This is just one of those nightmares that you never think will happen to you..
I was scrubbed for a lap fundoplication yesterday. Haven't done one in a while, and found it a bit hard to keep up doing the suturing. A suture was missing when i did the final count. The surgeon was convinced it was not left in the patient. At the time i didn't believe it was in the patient either, i believed at the time that i had lost it on my set up, or it flung off the laparoscopic needleholder (which can happen because they release quite violently sometimes). We searched high and low, got the senior RN in and just keep looking for it. I believed it was my incompetence in handling sutures and the surgeon quite readily went along with it.
As per protocol we recommended an on table x-ray. This was suggested several times by myself, the scout nurse, the floor senior. the surgeon said do it out in recovery, the floor senior agreed with this. We all went home believing it was not in the patient.

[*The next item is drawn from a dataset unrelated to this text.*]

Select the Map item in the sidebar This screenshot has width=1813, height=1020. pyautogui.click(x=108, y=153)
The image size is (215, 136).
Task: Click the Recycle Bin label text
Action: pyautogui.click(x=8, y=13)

Found out today at work that the suture WAS detected on the x-ray. They are now waiting to be reopened to have it removed.
At the moment i am so mad for doubting myself. Why should i automatically assume that i lost the damned thing?
I am also disappointed in myself for not keeping a more vigilant track of my sutures. I really should have known if i didn't get one back before handing up another.
I am furious with the floor senior RN for giving in so easily to the surgeons demands to x-ray patient out in recovery.
And i'm mad at the surgeon for assuming it was my incompetence not his that the suture count was incorrect and for not doing an x-ray on the table
I have been told that i'm not to blame for any of this. I still feel so guilty though. Now the poor patient has to have another procedure because of all of this.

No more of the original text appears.